Entries shown:

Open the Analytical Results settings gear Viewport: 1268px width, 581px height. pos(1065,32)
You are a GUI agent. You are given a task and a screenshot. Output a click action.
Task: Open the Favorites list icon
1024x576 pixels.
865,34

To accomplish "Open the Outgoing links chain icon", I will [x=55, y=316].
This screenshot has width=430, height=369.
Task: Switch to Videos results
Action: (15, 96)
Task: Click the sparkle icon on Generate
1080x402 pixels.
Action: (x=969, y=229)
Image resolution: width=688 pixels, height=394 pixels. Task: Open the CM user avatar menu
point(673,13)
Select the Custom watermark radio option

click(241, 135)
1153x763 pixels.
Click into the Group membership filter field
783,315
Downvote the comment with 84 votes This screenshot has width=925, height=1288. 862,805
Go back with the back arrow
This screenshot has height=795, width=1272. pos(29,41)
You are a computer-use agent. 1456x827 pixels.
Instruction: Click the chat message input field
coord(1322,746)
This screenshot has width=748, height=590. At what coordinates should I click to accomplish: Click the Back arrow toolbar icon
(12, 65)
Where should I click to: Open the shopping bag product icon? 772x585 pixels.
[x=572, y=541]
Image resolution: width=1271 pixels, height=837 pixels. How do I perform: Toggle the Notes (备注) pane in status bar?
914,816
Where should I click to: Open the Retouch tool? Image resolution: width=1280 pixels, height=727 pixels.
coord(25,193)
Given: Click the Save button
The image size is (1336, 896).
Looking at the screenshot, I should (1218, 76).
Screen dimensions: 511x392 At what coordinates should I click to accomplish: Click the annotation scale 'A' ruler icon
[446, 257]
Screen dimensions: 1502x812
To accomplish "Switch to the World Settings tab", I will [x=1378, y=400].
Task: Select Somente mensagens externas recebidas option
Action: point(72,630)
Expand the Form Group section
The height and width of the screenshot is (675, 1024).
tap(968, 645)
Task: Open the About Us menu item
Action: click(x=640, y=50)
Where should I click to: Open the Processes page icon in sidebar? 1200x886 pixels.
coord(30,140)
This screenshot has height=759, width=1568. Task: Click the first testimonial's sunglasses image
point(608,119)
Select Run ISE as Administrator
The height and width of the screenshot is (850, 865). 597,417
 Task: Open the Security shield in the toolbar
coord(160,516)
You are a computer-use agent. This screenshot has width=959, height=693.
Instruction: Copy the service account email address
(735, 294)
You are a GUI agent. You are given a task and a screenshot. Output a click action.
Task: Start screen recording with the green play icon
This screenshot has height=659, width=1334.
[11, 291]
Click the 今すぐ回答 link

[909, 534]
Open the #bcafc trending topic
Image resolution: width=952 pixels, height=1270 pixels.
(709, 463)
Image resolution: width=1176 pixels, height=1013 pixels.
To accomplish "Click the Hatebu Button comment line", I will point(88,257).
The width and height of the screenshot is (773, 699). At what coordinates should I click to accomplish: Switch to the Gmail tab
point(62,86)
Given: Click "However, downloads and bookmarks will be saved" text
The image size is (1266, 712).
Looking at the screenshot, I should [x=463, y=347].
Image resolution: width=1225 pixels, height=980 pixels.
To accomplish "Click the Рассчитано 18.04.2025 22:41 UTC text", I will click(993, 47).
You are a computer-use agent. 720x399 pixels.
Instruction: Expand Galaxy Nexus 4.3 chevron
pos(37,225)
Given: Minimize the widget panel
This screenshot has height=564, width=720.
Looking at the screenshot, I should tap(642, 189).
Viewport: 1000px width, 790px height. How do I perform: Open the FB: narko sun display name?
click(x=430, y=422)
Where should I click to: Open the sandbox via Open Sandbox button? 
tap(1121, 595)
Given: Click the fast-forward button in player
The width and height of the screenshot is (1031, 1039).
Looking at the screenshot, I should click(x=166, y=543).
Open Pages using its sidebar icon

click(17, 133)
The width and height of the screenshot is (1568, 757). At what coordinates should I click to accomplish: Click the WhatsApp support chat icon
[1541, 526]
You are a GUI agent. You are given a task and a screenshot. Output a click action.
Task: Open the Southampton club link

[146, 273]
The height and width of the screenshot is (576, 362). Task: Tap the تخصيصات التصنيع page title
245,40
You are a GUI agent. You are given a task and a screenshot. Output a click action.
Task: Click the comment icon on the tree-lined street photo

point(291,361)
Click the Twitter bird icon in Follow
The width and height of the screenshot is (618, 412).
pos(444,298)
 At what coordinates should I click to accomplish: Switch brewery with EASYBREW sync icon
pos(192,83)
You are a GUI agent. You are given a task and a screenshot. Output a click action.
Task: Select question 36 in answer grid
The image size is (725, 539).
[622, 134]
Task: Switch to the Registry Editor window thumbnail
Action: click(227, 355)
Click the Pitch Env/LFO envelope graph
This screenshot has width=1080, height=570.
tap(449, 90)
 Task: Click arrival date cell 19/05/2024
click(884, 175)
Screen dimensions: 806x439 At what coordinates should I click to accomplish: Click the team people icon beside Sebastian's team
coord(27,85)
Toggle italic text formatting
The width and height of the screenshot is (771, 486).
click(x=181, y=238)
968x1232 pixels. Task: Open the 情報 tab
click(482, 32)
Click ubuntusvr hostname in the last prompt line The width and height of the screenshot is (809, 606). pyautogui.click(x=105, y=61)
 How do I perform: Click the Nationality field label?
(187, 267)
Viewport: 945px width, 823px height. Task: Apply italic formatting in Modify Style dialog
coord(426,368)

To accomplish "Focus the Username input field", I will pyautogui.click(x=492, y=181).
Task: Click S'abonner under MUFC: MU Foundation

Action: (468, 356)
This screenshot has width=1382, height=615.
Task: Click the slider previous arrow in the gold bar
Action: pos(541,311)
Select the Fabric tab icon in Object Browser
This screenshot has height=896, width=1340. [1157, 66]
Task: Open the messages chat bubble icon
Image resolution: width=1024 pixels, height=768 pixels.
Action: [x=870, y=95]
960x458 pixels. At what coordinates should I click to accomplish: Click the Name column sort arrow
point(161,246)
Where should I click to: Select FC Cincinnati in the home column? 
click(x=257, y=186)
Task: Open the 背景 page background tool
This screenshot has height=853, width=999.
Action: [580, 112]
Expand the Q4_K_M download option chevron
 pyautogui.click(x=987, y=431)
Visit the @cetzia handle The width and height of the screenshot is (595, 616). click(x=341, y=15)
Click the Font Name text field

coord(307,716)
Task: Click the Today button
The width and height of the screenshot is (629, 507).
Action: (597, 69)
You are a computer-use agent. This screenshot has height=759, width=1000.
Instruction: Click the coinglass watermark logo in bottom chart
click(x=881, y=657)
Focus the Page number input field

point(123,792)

The problem:
The reply should restate the records above in full, character for character.

Answer area:
Open the Analytical Results settings gear Viewport: 1268px width, 581px height. pos(1065,32)
You are a GUI agent. You are given a task and a screenshot. Output a click action.
Task: Open the Favorites list icon
1024x576 pixels.
865,34

To accomplish "Open the Outgoing links chain icon", I will [x=55, y=316].
This screenshot has width=430, height=369.
Task: Switch to Videos results
Action: (15, 96)
Task: Click the sparkle icon on Generate
1080x402 pixels.
Action: (x=969, y=229)
Image resolution: width=688 pixels, height=394 pixels. Task: Open the CM user avatar menu
point(673,13)
Select the Custom watermark radio option

click(241, 135)
1153x763 pixels.
Click into the Group membership filter field
783,315
Downvote the comment with 84 votes This screenshot has width=925, height=1288. 862,805
Go back with the back arrow
This screenshot has height=795, width=1272. pos(29,41)
You are a computer-use agent. 1456x827 pixels.
Instruction: Click the chat message input field
coord(1322,746)
This screenshot has width=748, height=590. At what coordinates should I click to accomplish: Click the Back arrow toolbar icon
(12, 65)
Where should I click to: Open the shopping bag product icon? 772x585 pixels.
[x=572, y=541]
Image resolution: width=1271 pixels, height=837 pixels. How do I perform: Toggle the Notes (备注) pane in status bar?
914,816
Where should I click to: Open the Retouch tool? Image resolution: width=1280 pixels, height=727 pixels.
coord(25,193)
Given: Click the Save button
The image size is (1336, 896).
Looking at the screenshot, I should (1218, 76).
Screen dimensions: 511x392 At what coordinates should I click to accomplish: Click the annotation scale 'A' ruler icon
[446, 257]
Screen dimensions: 1502x812
To accomplish "Switch to the World Settings tab", I will [x=1378, y=400].
Task: Select Somente mensagens externas recebidas option
Action: point(72,630)
Expand the Form Group section
The height and width of the screenshot is (675, 1024).
tap(968, 645)
Task: Open the About Us menu item
Action: click(x=640, y=50)
Where should I click to: Open the Processes page icon in sidebar? 1200x886 pixels.
coord(30,140)
This screenshot has height=759, width=1568. Task: Click the first testimonial's sunglasses image
point(608,119)
Select Run ISE as Administrator
The height and width of the screenshot is (850, 865). 597,417
 Task: Open the Security shield in the toolbar
coord(160,516)
You are a computer-use agent. This screenshot has width=959, height=693.
Instruction: Copy the service account email address
(735, 294)
You are a GUI agent. You are given a task and a screenshot. Output a click action.
Task: Start screen recording with the green play icon
This screenshot has height=659, width=1334.
[11, 291]
Click the 今すぐ回答 link

[909, 534]
Open the #bcafc trending topic
Image resolution: width=952 pixels, height=1270 pixels.
(709, 463)
Image resolution: width=1176 pixels, height=1013 pixels.
To accomplish "Click the Hatebu Button comment line", I will point(88,257).
The width and height of the screenshot is (773, 699). At what coordinates should I click to accomplish: Switch to the Gmail tab
point(62,86)
Given: Click "However, downloads and bookmarks will be saved" text
The image size is (1266, 712).
Looking at the screenshot, I should [x=463, y=347].
Image resolution: width=1225 pixels, height=980 pixels.
To accomplish "Click the Рассчитано 18.04.2025 22:41 UTC text", I will click(993, 47).
You are a computer-use agent. 720x399 pixels.
Instruction: Expand Galaxy Nexus 4.3 chevron
pos(37,225)
Given: Minimize the widget panel
This screenshot has height=564, width=720.
Looking at the screenshot, I should tap(642, 189).
Viewport: 1000px width, 790px height. How do I perform: Open the FB: narko sun display name?
click(x=430, y=422)
Where should I click to: Open the sandbox via Open Sandbox button? 
tap(1121, 595)
Given: Click the fast-forward button in player
The width and height of the screenshot is (1031, 1039).
Looking at the screenshot, I should click(x=166, y=543).
Open Pages using its sidebar icon

click(17, 133)
The width and height of the screenshot is (1568, 757). At what coordinates should I click to accomplish: Click the WhatsApp support chat icon
[1541, 526]
You are a GUI agent. You are given a task and a screenshot. Output a click action.
Task: Open the Southampton club link

[146, 273]
The height and width of the screenshot is (576, 362). Task: Tap the تخصيصات التصنيع page title
245,40
You are a GUI agent. You are given a task and a screenshot. Output a click action.
Task: Click the comment icon on the tree-lined street photo

point(291,361)
Click the Twitter bird icon in Follow
The width and height of the screenshot is (618, 412).
pos(444,298)
 At what coordinates should I click to accomplish: Switch brewery with EASYBREW sync icon
pos(192,83)
You are a GUI agent. You are given a task and a screenshot. Output a click action.
Task: Select question 36 in answer grid
The image size is (725, 539).
[622, 134]
Task: Switch to the Registry Editor window thumbnail
Action: click(227, 355)
Click the Pitch Env/LFO envelope graph
This screenshot has width=1080, height=570.
tap(449, 90)
 Task: Click arrival date cell 19/05/2024
click(884, 175)
Screen dimensions: 806x439 At what coordinates should I click to accomplish: Click the team people icon beside Sebastian's team
coord(27,85)
Toggle italic text formatting
The width and height of the screenshot is (771, 486).
click(x=181, y=238)
968x1232 pixels. Task: Open the 情報 tab
click(482, 32)
Click ubuntusvr hostname in the last prompt line The width and height of the screenshot is (809, 606). pyautogui.click(x=105, y=61)
 How do I perform: Click the Nationality field label?
(187, 267)
Viewport: 945px width, 823px height. Task: Apply italic formatting in Modify Style dialog
coord(426,368)

To accomplish "Focus the Username input field", I will pyautogui.click(x=492, y=181).
Task: Click S'abonner under MUFC: MU Foundation

Action: (468, 356)
This screenshot has width=1382, height=615.
Task: Click the slider previous arrow in the gold bar
Action: pos(541,311)
Select the Fabric tab icon in Object Browser
This screenshot has height=896, width=1340. [1157, 66]
Task: Open the messages chat bubble icon
Image resolution: width=1024 pixels, height=768 pixels.
Action: [x=870, y=95]
960x458 pixels. At what coordinates should I click to accomplish: Click the Name column sort arrow
point(161,246)
Where should I click to: Select FC Cincinnati in the home column? 
click(x=257, y=186)
Task: Open the 背景 page background tool
This screenshot has height=853, width=999.
Action: [580, 112]
Expand the Q4_K_M download option chevron
 pyautogui.click(x=987, y=431)
Visit the @cetzia handle The width and height of the screenshot is (595, 616). click(x=341, y=15)
Click the Font Name text field

coord(307,716)
Task: Click the Today button
The width and height of the screenshot is (629, 507).
Action: (597, 69)
You are a computer-use agent. This screenshot has height=759, width=1000.
Instruction: Click the coinglass watermark logo in bottom chart
click(x=881, y=657)
Focus the Page number input field

point(123,792)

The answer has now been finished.